→ TASK TO CARRY OUT
Filter the listing down to the lines containing the word "options".

━━━━━━━━━━━━━━━━

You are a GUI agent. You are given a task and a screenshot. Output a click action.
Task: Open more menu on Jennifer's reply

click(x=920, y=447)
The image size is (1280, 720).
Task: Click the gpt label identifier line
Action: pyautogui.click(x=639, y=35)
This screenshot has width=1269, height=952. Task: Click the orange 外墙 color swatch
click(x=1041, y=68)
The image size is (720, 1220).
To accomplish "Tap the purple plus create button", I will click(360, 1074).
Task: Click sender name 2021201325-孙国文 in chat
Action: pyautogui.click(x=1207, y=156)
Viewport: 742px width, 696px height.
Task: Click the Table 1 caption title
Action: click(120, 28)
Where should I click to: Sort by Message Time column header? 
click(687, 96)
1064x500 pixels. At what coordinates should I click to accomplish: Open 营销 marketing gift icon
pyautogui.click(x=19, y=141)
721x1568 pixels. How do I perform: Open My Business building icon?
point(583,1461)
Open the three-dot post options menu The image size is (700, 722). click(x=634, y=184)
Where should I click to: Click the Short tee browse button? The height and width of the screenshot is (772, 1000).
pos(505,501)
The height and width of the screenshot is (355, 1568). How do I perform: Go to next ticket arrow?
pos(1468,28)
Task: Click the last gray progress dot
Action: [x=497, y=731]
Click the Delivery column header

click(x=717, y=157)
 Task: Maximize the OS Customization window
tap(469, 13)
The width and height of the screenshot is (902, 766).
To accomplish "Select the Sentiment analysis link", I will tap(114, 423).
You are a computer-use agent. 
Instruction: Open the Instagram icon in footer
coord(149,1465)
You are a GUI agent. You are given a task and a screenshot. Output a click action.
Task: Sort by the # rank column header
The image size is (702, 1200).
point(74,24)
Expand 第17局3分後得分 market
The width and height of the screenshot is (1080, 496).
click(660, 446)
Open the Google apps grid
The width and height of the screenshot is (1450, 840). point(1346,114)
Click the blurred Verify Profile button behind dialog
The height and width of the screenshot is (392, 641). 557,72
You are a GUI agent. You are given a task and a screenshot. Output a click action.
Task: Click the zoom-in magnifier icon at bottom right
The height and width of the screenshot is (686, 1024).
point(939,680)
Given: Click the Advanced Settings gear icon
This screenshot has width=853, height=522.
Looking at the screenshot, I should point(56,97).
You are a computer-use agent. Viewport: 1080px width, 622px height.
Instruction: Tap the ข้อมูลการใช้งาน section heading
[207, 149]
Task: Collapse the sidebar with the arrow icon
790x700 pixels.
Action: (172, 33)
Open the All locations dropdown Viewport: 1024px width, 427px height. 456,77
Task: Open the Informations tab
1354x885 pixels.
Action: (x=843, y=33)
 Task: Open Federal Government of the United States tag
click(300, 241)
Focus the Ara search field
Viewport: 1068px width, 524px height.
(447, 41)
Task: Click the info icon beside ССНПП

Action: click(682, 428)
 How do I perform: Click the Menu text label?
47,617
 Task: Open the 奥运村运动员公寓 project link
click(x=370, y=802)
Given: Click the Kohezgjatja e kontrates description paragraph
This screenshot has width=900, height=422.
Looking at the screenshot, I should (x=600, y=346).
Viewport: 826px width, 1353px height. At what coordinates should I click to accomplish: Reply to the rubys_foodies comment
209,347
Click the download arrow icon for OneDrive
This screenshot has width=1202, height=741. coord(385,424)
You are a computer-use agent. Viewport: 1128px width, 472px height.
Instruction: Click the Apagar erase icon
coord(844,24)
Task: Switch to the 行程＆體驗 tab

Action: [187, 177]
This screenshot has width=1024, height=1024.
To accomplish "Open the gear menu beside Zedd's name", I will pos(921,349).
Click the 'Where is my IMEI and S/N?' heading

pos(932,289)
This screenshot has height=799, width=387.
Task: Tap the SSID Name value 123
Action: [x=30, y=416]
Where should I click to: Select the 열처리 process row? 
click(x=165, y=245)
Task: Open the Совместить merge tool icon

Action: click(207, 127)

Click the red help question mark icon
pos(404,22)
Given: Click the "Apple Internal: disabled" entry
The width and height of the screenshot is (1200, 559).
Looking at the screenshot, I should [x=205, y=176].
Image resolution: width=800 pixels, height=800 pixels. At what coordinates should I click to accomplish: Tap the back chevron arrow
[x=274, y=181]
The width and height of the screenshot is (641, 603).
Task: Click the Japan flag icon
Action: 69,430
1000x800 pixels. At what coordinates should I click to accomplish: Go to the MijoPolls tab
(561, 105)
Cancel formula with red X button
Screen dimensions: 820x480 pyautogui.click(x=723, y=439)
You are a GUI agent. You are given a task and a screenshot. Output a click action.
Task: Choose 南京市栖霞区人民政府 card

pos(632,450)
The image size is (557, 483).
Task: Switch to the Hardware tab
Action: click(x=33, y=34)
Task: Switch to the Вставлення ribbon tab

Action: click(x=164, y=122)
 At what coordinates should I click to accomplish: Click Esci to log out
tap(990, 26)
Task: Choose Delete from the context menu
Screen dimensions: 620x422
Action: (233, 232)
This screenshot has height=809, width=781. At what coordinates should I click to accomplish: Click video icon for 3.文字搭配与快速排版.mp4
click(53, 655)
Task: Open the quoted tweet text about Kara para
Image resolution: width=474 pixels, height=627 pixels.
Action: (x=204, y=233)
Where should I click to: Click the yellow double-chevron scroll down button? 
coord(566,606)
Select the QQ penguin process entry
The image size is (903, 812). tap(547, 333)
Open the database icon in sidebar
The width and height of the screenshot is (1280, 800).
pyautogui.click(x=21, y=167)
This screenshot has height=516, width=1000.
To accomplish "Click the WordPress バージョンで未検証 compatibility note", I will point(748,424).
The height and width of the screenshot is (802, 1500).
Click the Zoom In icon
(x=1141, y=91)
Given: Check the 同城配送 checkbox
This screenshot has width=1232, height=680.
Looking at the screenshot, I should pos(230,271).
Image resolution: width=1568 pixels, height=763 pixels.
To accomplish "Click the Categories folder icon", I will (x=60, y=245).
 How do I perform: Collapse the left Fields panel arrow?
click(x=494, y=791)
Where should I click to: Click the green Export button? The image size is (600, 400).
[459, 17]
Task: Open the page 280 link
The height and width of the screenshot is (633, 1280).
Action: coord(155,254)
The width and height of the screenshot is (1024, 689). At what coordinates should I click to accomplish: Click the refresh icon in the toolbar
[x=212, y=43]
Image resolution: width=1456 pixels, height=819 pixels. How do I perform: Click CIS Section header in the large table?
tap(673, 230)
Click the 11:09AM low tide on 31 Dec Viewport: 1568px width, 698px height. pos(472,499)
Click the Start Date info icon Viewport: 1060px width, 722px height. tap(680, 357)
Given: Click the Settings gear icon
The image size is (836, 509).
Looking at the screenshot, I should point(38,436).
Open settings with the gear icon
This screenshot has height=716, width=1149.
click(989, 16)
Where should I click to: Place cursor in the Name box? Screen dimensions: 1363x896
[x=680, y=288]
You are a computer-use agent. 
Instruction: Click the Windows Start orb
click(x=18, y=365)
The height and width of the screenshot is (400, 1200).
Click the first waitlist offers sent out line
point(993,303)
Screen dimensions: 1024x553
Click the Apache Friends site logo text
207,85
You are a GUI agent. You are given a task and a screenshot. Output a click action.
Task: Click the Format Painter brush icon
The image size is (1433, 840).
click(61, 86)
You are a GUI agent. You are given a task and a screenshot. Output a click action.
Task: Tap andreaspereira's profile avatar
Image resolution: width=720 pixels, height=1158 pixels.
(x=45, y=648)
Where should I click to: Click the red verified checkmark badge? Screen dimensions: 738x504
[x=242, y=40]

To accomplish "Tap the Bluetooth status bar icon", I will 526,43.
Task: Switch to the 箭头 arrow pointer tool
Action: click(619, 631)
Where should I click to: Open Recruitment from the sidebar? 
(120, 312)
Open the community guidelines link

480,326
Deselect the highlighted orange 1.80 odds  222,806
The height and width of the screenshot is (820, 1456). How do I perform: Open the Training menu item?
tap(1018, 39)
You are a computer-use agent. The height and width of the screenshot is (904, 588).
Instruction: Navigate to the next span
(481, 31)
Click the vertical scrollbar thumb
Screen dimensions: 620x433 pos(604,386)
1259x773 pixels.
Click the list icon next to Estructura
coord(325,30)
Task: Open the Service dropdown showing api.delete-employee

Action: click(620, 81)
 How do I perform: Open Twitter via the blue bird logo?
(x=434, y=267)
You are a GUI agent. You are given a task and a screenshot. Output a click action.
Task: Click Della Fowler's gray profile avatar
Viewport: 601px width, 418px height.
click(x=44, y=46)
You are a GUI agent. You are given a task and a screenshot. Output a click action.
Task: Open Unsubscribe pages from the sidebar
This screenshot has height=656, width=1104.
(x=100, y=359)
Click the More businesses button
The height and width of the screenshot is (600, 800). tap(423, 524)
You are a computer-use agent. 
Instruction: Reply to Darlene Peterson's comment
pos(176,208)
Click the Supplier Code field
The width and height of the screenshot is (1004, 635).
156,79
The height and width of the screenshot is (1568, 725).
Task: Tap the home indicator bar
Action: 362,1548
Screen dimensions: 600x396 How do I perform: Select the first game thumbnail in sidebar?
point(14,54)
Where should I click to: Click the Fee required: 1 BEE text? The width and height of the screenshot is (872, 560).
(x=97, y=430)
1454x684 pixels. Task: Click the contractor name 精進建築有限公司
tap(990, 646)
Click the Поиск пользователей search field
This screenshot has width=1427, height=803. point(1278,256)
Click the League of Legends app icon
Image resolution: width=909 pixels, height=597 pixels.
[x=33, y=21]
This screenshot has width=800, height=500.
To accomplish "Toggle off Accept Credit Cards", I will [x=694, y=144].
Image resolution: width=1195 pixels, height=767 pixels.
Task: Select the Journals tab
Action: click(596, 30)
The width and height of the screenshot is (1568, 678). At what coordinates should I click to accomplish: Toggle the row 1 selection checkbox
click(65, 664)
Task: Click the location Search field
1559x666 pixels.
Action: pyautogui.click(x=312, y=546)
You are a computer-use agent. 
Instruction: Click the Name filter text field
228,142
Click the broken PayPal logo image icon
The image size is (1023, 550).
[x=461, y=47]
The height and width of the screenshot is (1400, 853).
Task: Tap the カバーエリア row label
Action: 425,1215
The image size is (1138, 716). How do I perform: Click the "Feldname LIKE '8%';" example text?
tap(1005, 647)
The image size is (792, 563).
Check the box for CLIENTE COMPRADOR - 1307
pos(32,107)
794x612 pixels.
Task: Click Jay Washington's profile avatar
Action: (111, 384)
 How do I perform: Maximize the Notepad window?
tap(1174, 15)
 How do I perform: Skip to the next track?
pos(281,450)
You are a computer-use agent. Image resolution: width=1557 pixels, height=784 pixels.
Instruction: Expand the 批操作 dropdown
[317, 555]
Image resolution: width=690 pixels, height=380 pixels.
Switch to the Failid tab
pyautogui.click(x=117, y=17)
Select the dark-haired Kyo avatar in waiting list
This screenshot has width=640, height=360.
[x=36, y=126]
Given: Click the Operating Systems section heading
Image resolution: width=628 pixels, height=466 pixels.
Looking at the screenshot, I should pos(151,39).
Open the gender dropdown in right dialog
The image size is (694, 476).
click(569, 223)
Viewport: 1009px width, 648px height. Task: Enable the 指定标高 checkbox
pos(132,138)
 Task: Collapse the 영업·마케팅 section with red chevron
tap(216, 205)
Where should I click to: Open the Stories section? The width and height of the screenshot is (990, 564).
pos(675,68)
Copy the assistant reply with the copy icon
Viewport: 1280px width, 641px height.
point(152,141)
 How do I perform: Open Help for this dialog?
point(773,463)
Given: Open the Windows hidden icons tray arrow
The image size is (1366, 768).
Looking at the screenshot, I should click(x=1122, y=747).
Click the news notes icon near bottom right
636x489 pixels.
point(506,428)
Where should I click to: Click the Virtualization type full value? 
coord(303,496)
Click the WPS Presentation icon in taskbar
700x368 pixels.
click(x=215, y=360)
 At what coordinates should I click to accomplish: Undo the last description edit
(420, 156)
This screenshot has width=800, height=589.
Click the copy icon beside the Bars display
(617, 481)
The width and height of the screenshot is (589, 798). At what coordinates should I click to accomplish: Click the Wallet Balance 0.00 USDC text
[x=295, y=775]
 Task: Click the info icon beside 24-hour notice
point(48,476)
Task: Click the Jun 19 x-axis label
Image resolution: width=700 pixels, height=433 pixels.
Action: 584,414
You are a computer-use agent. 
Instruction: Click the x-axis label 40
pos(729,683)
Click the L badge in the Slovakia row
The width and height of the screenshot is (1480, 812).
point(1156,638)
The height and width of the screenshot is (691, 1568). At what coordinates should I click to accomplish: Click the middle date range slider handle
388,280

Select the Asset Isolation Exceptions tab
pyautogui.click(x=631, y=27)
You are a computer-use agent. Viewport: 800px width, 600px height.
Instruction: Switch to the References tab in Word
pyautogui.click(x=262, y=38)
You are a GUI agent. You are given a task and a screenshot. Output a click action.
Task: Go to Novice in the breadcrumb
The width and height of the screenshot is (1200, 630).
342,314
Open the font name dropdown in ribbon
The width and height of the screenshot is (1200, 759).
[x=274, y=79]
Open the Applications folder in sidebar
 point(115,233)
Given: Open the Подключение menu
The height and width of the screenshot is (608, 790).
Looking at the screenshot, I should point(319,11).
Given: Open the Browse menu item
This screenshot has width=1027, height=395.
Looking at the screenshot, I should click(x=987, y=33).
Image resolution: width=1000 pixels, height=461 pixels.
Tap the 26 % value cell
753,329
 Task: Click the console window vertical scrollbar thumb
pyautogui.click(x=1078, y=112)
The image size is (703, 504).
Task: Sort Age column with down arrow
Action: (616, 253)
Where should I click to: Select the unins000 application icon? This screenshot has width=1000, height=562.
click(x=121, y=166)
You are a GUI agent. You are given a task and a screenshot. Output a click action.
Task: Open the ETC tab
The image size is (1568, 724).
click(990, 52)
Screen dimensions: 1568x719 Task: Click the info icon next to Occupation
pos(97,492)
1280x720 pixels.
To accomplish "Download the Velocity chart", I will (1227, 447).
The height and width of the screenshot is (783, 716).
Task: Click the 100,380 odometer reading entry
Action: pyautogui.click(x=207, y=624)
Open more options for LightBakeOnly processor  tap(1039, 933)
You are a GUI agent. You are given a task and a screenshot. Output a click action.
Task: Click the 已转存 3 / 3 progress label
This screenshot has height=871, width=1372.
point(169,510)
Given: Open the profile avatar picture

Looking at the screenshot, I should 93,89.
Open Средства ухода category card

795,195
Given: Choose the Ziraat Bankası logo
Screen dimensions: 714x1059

━━━━━━━━━━━━━━━━

→ TASK RESPONSE
Open the three-dot post options menu The image size is (700, 722). click(x=634, y=184)
Open more options for LightBakeOnly processor  tap(1039, 933)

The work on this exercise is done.